• Task material
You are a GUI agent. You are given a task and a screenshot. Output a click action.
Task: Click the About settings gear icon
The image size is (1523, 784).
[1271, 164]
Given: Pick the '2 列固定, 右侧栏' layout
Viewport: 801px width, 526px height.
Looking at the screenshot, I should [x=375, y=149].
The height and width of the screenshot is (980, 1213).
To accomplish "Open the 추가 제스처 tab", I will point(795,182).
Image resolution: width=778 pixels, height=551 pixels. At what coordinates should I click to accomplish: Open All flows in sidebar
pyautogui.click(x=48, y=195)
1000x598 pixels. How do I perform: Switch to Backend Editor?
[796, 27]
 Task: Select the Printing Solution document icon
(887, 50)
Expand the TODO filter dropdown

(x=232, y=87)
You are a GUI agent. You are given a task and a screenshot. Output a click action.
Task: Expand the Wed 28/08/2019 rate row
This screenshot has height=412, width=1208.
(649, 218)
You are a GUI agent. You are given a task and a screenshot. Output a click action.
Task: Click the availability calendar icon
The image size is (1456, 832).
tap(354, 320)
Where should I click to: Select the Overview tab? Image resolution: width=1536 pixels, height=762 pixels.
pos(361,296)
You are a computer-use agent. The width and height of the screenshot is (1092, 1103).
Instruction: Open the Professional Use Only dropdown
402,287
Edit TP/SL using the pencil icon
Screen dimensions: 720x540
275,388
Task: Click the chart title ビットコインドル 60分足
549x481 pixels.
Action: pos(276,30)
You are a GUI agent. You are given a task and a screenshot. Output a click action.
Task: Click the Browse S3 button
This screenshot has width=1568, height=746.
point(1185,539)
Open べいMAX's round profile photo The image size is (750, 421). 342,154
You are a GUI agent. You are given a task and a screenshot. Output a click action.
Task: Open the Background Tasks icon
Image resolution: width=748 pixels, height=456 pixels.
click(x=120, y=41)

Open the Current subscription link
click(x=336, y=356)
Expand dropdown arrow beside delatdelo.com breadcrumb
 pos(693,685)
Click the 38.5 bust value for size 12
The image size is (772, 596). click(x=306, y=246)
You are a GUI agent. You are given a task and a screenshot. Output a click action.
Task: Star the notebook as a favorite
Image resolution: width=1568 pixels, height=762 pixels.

• Task objective
Output every line of the rows above as a JSON array of strings, one string per line, with blank lines omitted.

• Solution to this task
[
  "You are a GUI agent. You are given a task and a screenshot. Output a click action.",
  "Task: Click the About settings gear icon",
  "The image size is (1523, 784).",
  "[1271, 164]",
  "Given: Pick the '2 列固定, 右侧栏' layout",
  "Viewport: 801px width, 526px height.",
  "Looking at the screenshot, I should [x=375, y=149].",
  "The height and width of the screenshot is (980, 1213).",
  "To accomplish \"Open the 추가 제스처 tab\", I will point(795,182).",
  "Image resolution: width=778 pixels, height=551 pixels. At what coordinates should I click to accomplish: Open All flows in sidebar",
  "pyautogui.click(x=48, y=195)",
  "1000x598 pixels. How do I perform: Switch to Backend Editor?",
  "[796, 27]",
  " Task: Select the Printing Solution document icon",
  "(887, 50)",
  "Expand the TODO filter dropdown",
  "(x=232, y=87)",
  "You are a GUI agent. You are given a task and a screenshot. Output a click action.",
  "Task: Expand the Wed 28/08/2019 rate row",
  "This screenshot has height=412, width=1208.",
  "(649, 218)",
  "You are a GUI agent. You are given a task and a screenshot. Output a click action.",
  "Task: Click the availability calendar icon",
  "The image size is (1456, 832).",
  "tap(354, 320)",
  "Where should I click to: Select the Overview tab? Image resolution: width=1536 pixels, height=762 pixels.",
  "pos(361,296)",
  "You are a computer-use agent. The width and height of the screenshot is (1092, 1103).",
  "Instruction: Open the Professional Use Only dropdown",
  "402,287",
  "Edit TP/SL using the pencil icon",
  "Screen dimensions: 720x540",
  "275,388",
  "Task: Click the chart title ビットコインドル 60分足",
  "549x481 pixels.",
  "Action: pos(276,30)",
  "You are a GUI agent. You are given a task and a screenshot. Output a click action.",
  "Task: Click the Browse S3 button",
  "This screenshot has width=1568, height=746.",
  "point(1185,539)",
  "Open べいMAX's round profile photo The image size is (750, 421). 342,154",
  "You are a GUI agent. You are given a task and a screenshot. Output a click action.",
  "Task: Open the Background Tasks icon",
  "Image resolution: width=748 pixels, height=456 pixels.",
  "click(x=120, y=41)",
  "Open the Current subscription link",
  "click(x=336, y=356)",
  "Expand dropdown arrow beside delatdelo.com breadcrumb",
  " pos(693,685)",
  "Click the 38.5 bust value for size 12",
  "The image size is (772, 596). click(x=306, y=246)",
  "You are a GUI agent. You are given a task and a screenshot. Output a click action.",
  "Task: Star the notebook as a favorite",
  "Image resolution: width=1568 pixels, height=762 pixels."
]